Stored data:

....

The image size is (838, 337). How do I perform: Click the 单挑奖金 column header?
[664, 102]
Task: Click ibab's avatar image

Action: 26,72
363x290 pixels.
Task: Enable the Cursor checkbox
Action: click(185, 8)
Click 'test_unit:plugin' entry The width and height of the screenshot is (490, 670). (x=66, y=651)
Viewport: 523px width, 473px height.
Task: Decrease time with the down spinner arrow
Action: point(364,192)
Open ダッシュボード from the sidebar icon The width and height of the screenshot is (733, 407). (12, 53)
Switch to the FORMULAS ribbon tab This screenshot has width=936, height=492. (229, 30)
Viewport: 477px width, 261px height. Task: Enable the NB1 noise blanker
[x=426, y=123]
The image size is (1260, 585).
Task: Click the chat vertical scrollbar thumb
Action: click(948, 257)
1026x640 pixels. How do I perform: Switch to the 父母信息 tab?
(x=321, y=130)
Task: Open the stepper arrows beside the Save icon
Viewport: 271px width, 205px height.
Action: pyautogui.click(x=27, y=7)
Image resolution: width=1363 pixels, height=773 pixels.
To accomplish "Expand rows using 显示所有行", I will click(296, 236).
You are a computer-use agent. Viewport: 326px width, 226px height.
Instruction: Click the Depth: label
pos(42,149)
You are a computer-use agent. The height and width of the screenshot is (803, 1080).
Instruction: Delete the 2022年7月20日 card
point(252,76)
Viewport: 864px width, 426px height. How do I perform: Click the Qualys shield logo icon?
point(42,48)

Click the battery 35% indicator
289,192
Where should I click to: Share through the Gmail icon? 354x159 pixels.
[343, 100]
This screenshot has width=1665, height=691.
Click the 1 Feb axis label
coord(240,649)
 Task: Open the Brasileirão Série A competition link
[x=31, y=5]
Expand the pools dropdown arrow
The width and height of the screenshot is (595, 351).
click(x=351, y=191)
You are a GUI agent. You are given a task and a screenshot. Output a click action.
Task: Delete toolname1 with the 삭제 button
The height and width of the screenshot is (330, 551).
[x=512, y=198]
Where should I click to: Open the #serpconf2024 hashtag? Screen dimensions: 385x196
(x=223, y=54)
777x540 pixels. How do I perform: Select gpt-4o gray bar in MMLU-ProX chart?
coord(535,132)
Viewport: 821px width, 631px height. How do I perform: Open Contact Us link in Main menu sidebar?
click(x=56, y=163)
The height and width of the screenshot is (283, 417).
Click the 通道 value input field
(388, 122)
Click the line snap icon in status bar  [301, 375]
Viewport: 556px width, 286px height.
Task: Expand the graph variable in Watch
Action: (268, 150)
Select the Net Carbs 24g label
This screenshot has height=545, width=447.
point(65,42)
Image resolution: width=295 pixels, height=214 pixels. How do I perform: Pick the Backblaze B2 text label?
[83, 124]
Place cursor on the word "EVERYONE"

....

Work to be completed:
Which lines of the data include "computer"? Copy each of them.

Result of this exercise:
You are a computer-use agent. Viewport: 326px width, 226px height.
You are a computer-use agent. The height and width of the screenshot is (803, 1080).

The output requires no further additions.